In a chapter on the Internet of Things, Greenfield borrows Bradley Dilger’s phrase ‘the ideology of ease’ to describe what underpins the lure of increased connectivity. ‘The tendency towards laziness, is near universal throughout the internet of things world’ (p42).  A case in point is the Amazon Dash Button, a Wi-Fi connected device that reorders your favourite product when it is running out.   With its plug and play hyper-connected functions, the Dash button makes a whole series of technical decisions for us, something that appeals not only to our laziness but to our lack of knowledge (and frequent dislike of) technical processes.

As someone who works in education, I often hear that the main barriers to the use of educational technology is that it is not ‘intuitive’. The desire is for a seamless user experience with no ‘pain points’ for lecturers in setting up activities on the VLE.  Greenfield asks what is being effaced in this drive for ease or intuitiveness?  What decisions might we be best retaining authorship over, pain points and all?

Vulnerability is one price we pay. Greenfield reports being able to effortlessly ‘spy’ on two women working in a stockroom in Davao City and, chillingly, sleeping babies, only some amongst countless unwitting subjects live streamed onto the web through cheap, unsecured plug ‘n play webcams.  It is not that we are consciously prepared to sacrifice privacy for peace of mind but that, ‘for our own convenience’, these devices set themselves up and, in the process, enable us to bypass all the settings that give us some control over the information we share with others.

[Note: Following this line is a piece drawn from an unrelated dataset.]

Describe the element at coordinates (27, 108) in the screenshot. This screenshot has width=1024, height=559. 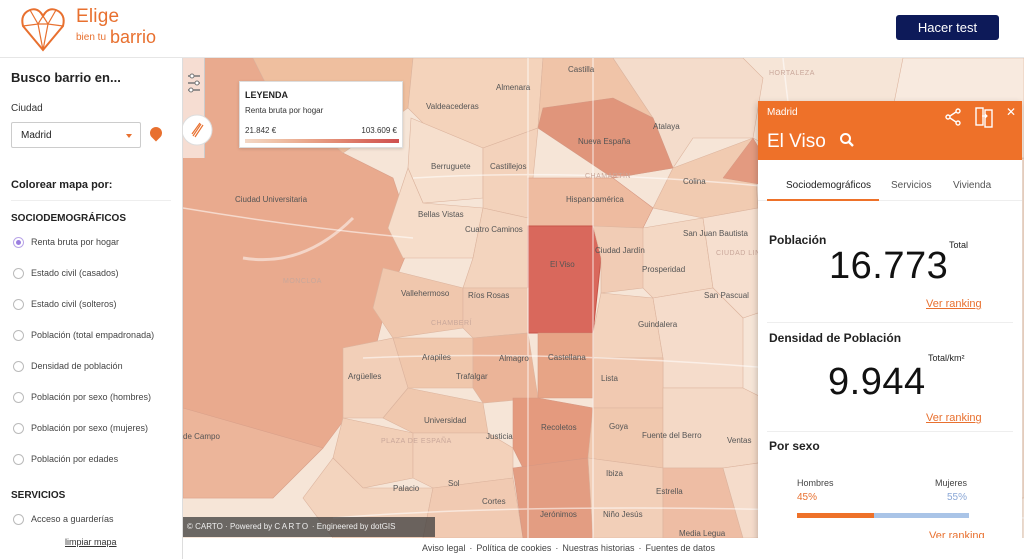
I see `city-label: Ciudad` at that location.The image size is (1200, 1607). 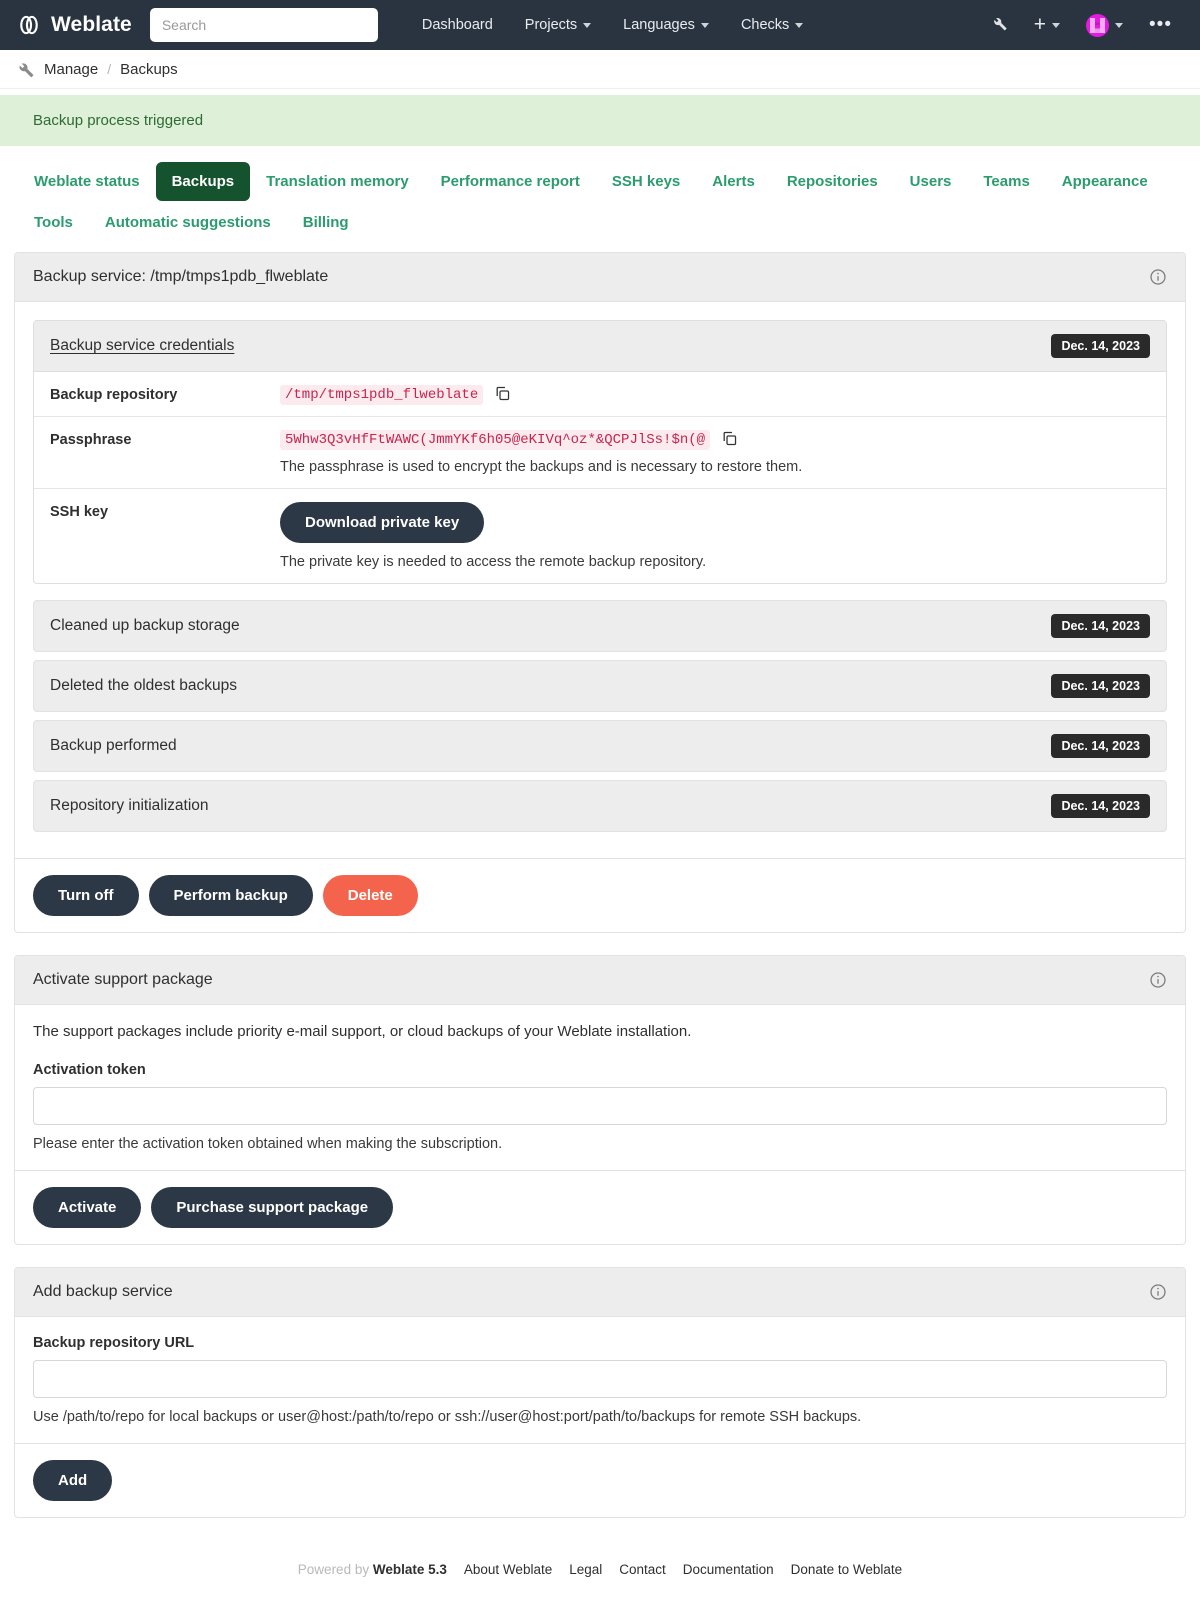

Greenfield adds a much needed ethical dimension to discussions around technology. Central to the ideology of ease is that for the sake of convenience we forget our connection and responsibility to others. For many of us, our lives intractably bound up in our phones. Many people I know use them to tweet about misogyny, Trump, animal welfare or the evil of plastics.   I’m typing this on a Mac laptop.  Yet we know about the exploitative conditions that workers in Shenzhen City and Congo mines endure (including many children) to produce our smart devices.  We know and yet forget on a daily basis.

Finally, what we relinquish in our quest for ease is the fact of being human in all its messiness – the inconvenience of other bodies in shared physical spaces, miscommunications, illness, suffering and, ultimately, death. As Greenfield says, it is hard to argue against a technology that ‘glimmers with the promise of transcendence’ but any democratic aspirations that technology can end conditions of deficit for all –  material, physical, psychological – would pose ‘a grave challenge’ to the model of scarcity on which capitalism depends.   It is easier ‘to see the end of the world than the end of capitalism.’

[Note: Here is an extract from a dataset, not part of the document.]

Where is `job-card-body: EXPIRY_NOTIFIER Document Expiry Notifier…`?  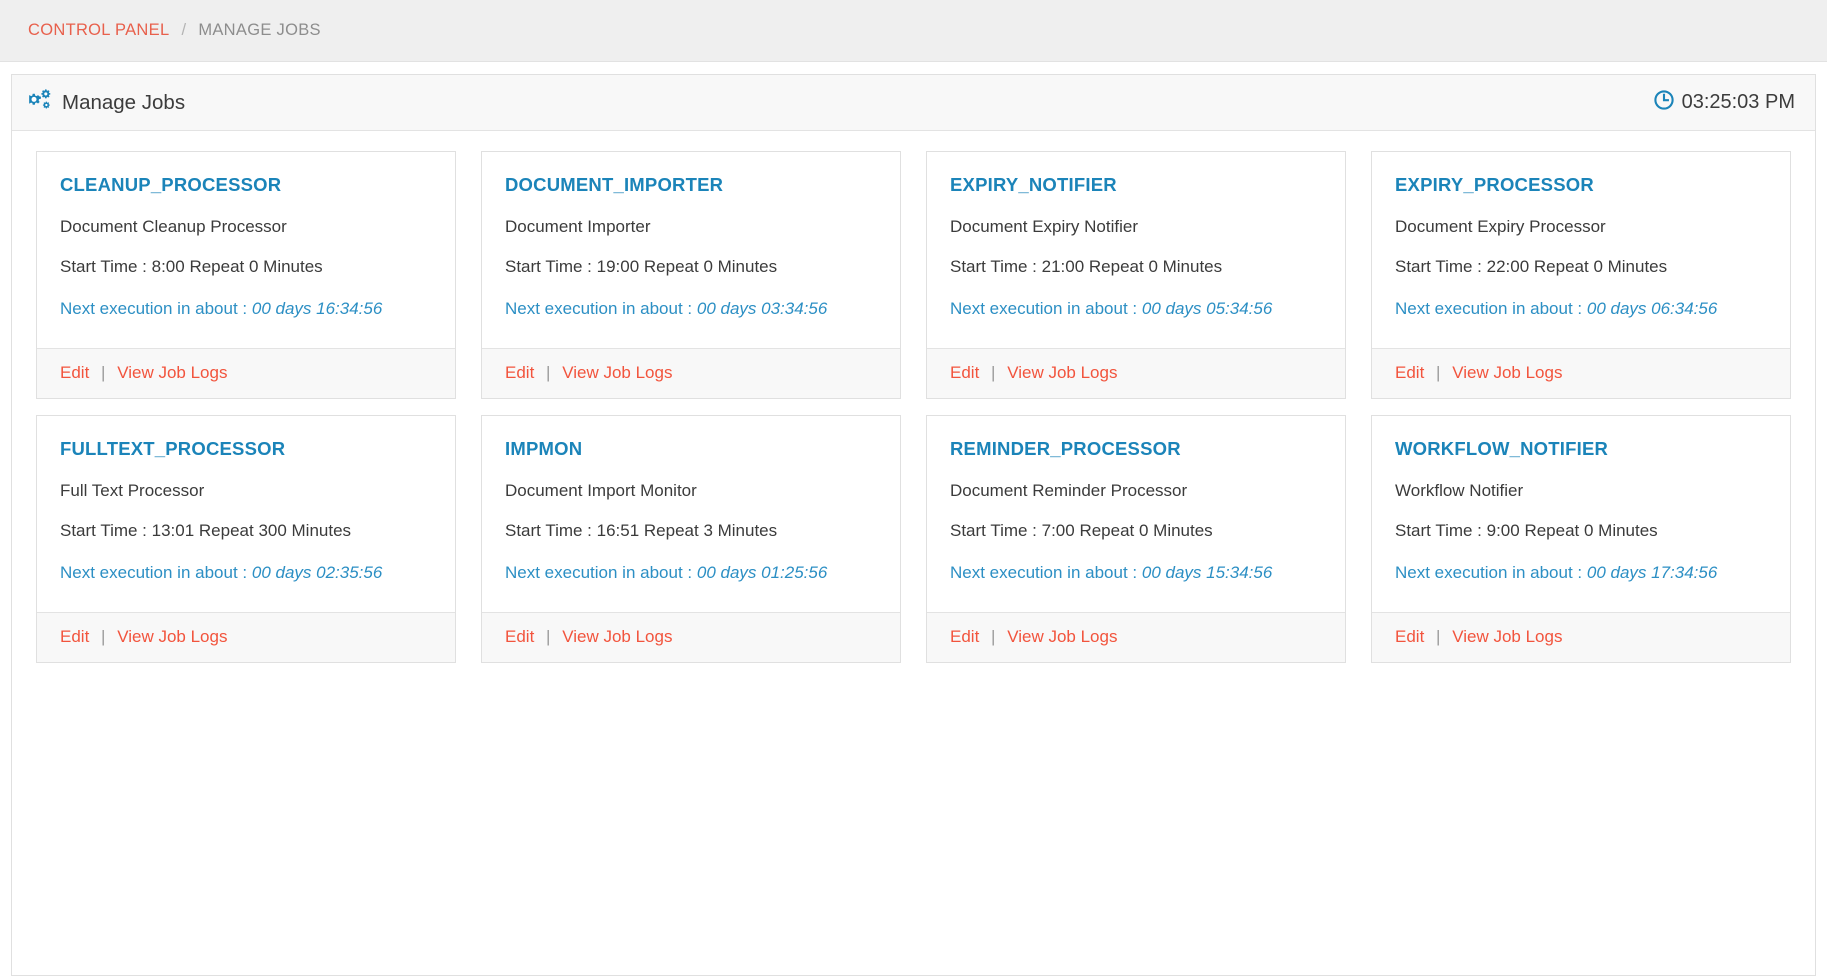 job-card-body: EXPIRY_NOTIFIER Document Expiry Notifier… is located at coordinates (1136, 250).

Those in Silicon Valley want us to believe in algorithms as the only objective ‘intelligence’ capable of gleaning sense from the limitless data delivered through connected devices but this is based on a diminished view of human intelligence. It is the ‘view from nowhere’ that pervades AI research (Adam 2006), bereft of embodied subjectivity and assumed to ‘be motivated by rational pursuit of goals’.  By relinquishing accountability to algorithms, we make way for ‘AI experts’ and entrepreneurs to present themselves ‘the architects of society’ (Katz)

With care, thought and an informed perspective, we can plant the seeds of a more generous and wise future but only if we ask ‘What do we choose to do with our technologies’ instead of ‘What does our technology let us do.’ Greenfield reminds us that this all too human intelligence is still within our reach.

 

References:

Greenfield, Adam (2017) Radical Technologies: The design of everyday life. Verso, London.

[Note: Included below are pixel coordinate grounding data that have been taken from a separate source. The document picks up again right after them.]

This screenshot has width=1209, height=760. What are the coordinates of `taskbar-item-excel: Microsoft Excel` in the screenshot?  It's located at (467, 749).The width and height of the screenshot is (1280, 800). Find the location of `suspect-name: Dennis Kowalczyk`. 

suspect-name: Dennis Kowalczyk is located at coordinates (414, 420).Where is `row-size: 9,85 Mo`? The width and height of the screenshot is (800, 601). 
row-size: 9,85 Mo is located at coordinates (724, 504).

Harari, Yuval Noah ( 2016) Homo Deus: A Brief History of Tomorrow. Harvill Secker, London

Katz, Yarden, Manufacturing an Artificial Intelligence Revolution (November 27, 2017). Available at SSRN: https://ssrn.com/abstract=3078224 or http://dx.doi.org/10.2139/ssrn.3078224

 Squires, J (2000) Fabulous feminist futures and the lure of cyberculture in The cybercultures reader. Routledge, London.